Maybe - in hindsight - I could have made the match field shorter and still had uniqueness. But sometimes things are like coming across a bleeding person - the first step is the stop the bleeding and act to do that - even though in retrospect there might have been more efficient ways of going about it.

After a few partial runs - making small enough selections in both databases so I didn’t lock up with “App ran out of memory” Force Quit messages - I remember things like lookup work best if the files are sorted on the matching field. And after a batch of matches was made, I could remove those records from the older file (a copy of the older file of course) - because they were no longer needed - making the “look into” pool smaller and smaller.

Waaaait a minute. Are you saying I could have created that unique field, then used it to Join the databases - getting the missing field that way instead of the lookups? I know you just said that. But I thought you were talking about a new situation where the records are already matched - like creating an invoice were the product and price are already matched with an item number.

But you were saying I could create my unique field and use that to Join. If that’s the case, for fun, I’ll try it out using the same artificial common field. It’s one thing to have the information from both files displayed on the screen, but the end result has to be an export combining the data from both files.

You must have “already matched” records if you were using lookup. If you can use lookup you can use join – except MUCH faster and with MUCH less memory.

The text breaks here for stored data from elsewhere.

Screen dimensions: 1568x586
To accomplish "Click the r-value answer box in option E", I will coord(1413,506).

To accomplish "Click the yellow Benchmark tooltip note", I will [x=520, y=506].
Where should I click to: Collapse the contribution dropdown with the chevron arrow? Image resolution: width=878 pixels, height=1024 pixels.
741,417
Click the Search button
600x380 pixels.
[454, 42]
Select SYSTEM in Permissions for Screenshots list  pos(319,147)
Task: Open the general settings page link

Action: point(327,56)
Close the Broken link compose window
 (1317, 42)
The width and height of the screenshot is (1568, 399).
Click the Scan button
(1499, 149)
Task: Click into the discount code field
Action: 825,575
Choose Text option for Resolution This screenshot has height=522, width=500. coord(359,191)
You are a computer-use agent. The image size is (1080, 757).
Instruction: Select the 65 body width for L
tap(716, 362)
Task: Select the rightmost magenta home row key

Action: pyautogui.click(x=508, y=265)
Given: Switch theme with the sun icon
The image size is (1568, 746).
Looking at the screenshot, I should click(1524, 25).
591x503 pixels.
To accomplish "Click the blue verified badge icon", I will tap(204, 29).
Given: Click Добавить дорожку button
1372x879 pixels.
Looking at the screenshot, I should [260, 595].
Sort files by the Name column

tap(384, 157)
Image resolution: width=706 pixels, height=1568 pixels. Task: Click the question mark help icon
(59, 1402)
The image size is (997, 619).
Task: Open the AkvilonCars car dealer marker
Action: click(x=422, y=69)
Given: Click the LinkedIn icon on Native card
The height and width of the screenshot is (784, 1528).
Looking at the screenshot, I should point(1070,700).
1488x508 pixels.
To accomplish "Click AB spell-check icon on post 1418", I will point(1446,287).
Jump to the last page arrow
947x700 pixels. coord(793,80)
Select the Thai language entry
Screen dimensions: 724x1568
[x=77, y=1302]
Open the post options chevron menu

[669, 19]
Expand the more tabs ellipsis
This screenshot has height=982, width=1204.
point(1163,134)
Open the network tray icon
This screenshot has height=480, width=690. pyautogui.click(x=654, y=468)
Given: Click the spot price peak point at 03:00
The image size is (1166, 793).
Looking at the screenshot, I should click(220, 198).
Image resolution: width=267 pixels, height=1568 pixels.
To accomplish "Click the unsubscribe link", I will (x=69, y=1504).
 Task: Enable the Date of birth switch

I started reading every word of the Relational Database Management link but it’s a pretty big chew. I could skip over clairvoyance and other parts for this exercise. I see that with matching keys - and I can use the same formula I used “the old way” for that -I can bring over the missing field with a Left Join.

Maybe I’ll try a simple three or four field, 10 record, databases as a starter - just to get the mechanics down and understand the dialog windows.

This is like Wrath of Khan (Star Trek Movie reference) where Spock tells Kirk that he noticed, as Khan had been a prisoner on a planet for so long, he was used to maneuvering in 2 dimensions rather than 3 (as in space), And Khan’s “vision” limitation allowed Kirk to get the better of him.

Had they been dueling with data, Khan would be using Lookups instead of Left Joins. :grinning:

1 Like

I posted this report in another topic but it’s worthy of repeating. Using the Lookup, I had to break the 89,800 records into smaller batches and use other tricks to get the lookup to work on my 8GB machine. It took about 8 hrs because if my batch was too big, the system would choke and I’d have to restart.

After setting up a formula for keys and setting an import (shown how at 6 minutes 21 seconds into “Relational Databases Part 3” training video), filling the missing data took 7 seconds!

I’m guessing that had I added an extra field to both databases and pre-calculated a key (derived from a formula that concatenated several fields with the goal/hope they’d create uniqueness), the import of the missing data in one field would have been even faster (PanX unburdened with calculating keys on the fly).

1 Like